• [EXTRACTED DATA]
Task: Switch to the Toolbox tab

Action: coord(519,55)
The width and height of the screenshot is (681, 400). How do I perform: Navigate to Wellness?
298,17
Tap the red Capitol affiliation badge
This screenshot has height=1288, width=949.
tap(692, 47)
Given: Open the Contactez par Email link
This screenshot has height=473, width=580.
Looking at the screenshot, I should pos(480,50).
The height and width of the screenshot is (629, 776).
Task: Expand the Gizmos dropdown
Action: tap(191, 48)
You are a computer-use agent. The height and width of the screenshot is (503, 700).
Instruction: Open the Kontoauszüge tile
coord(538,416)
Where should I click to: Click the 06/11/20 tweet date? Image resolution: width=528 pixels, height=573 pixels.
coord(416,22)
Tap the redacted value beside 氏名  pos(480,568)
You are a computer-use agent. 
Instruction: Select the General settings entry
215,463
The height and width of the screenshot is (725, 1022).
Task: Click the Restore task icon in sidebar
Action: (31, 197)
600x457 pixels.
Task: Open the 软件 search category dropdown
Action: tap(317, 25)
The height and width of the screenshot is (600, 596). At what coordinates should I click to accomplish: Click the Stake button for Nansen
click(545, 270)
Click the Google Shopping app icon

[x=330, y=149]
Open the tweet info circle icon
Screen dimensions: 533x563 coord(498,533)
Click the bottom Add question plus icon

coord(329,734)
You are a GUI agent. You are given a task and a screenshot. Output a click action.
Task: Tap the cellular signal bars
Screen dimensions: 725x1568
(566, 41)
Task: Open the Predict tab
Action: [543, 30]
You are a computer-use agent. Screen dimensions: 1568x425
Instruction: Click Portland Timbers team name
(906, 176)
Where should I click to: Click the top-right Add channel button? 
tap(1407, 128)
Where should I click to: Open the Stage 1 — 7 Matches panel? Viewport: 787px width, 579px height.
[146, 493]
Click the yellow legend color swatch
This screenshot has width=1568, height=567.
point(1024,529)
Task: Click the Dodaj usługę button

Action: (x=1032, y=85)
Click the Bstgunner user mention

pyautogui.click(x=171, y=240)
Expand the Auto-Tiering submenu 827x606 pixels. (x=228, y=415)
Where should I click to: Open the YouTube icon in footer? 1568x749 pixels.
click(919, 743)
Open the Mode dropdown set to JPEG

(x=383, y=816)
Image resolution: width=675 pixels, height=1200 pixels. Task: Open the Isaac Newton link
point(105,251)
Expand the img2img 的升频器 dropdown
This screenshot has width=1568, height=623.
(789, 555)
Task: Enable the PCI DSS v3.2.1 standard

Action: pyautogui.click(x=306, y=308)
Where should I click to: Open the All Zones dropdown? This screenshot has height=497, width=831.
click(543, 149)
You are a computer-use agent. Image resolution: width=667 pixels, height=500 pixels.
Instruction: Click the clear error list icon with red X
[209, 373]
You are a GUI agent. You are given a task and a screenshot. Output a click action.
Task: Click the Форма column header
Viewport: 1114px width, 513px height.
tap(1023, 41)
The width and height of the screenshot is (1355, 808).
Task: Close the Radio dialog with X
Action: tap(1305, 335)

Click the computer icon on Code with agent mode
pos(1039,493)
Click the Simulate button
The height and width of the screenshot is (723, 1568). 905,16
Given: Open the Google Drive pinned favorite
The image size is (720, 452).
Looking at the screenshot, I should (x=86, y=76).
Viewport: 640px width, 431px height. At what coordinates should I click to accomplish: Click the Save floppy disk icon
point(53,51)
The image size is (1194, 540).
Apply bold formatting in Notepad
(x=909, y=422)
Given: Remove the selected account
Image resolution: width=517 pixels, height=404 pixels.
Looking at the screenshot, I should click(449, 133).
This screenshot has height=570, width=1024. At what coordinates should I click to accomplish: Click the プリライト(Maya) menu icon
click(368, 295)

• [TASK BRIEF] Transcribe all of the data exactly, leaving no line out.

• [EXERCISE SOLUTION]
Task: Switch to the Toolbox tab

Action: coord(519,55)
The width and height of the screenshot is (681, 400). How do I perform: Navigate to Wellness?
298,17
Tap the red Capitol affiliation badge
This screenshot has height=1288, width=949.
tap(692, 47)
Given: Open the Contactez par Email link
This screenshot has height=473, width=580.
Looking at the screenshot, I should pos(480,50).
The height and width of the screenshot is (629, 776).
Task: Expand the Gizmos dropdown
Action: tap(191, 48)
You are a computer-use agent. The height and width of the screenshot is (503, 700).
Instruction: Open the Kontoauszüge tile
coord(538,416)
Where should I click to: Click the 06/11/20 tweet date? Image resolution: width=528 pixels, height=573 pixels.
coord(416,22)
Tap the redacted value beside 氏名  pos(480,568)
You are a computer-use agent. 
Instruction: Select the General settings entry
215,463
The height and width of the screenshot is (725, 1022).
Task: Click the Restore task icon in sidebar
Action: (31, 197)
600x457 pixels.
Task: Open the 软件 search category dropdown
Action: tap(317, 25)
The height and width of the screenshot is (600, 596). At what coordinates should I click to accomplish: Click the Stake button for Nansen
click(545, 270)
Click the Google Shopping app icon

[x=330, y=149]
Open the tweet info circle icon
Screen dimensions: 533x563 coord(498,533)
Click the bottom Add question plus icon

coord(329,734)
You are a GUI agent. You are given a task and a screenshot. Output a click action.
Task: Tap the cellular signal bars
Screen dimensions: 725x1568
(566, 41)
Task: Open the Predict tab
Action: [543, 30]
You are a computer-use agent. Screen dimensions: 1568x425
Instruction: Click Portland Timbers team name
(906, 176)
Where should I click to: Click the top-right Add channel button? 
tap(1407, 128)
Where should I click to: Open the Stage 1 — 7 Matches panel? Viewport: 787px width, 579px height.
[146, 493]
Click the yellow legend color swatch
This screenshot has width=1568, height=567.
point(1024,529)
Task: Click the Dodaj usługę button

Action: (x=1032, y=85)
Click the Bstgunner user mention

pyautogui.click(x=171, y=240)
Expand the Auto-Tiering submenu 827x606 pixels. (x=228, y=415)
Where should I click to: Open the YouTube icon in footer? 1568x749 pixels.
click(919, 743)
Open the Mode dropdown set to JPEG

(x=383, y=816)
Image resolution: width=675 pixels, height=1200 pixels. Task: Open the Isaac Newton link
point(105,251)
Expand the img2img 的升频器 dropdown
This screenshot has width=1568, height=623.
(789, 555)
Task: Enable the PCI DSS v3.2.1 standard

Action: pyautogui.click(x=306, y=308)
Where should I click to: Open the All Zones dropdown? This screenshot has height=497, width=831.
click(543, 149)
You are a computer-use agent. Image resolution: width=667 pixels, height=500 pixels.
Instruction: Click the clear error list icon with red X
[209, 373]
You are a GUI agent. You are given a task and a screenshot. Output a click action.
Task: Click the Форма column header
Viewport: 1114px width, 513px height.
tap(1023, 41)
The width and height of the screenshot is (1355, 808).
Task: Close the Radio dialog with X
Action: tap(1305, 335)

Click the computer icon on Code with agent mode
pos(1039,493)
Click the Simulate button
The height and width of the screenshot is (723, 1568). 905,16
Given: Open the Google Drive pinned favorite
The image size is (720, 452).
Looking at the screenshot, I should (x=86, y=76).
Viewport: 640px width, 431px height. At what coordinates should I click to accomplish: Click the Save floppy disk icon
point(53,51)
The image size is (1194, 540).
Apply bold formatting in Notepad
(x=909, y=422)
Given: Remove the selected account
Image resolution: width=517 pixels, height=404 pixels.
Looking at the screenshot, I should click(449, 133).
This screenshot has height=570, width=1024. At what coordinates should I click to accomplish: Click the プリライト(Maya) menu icon
click(368, 295)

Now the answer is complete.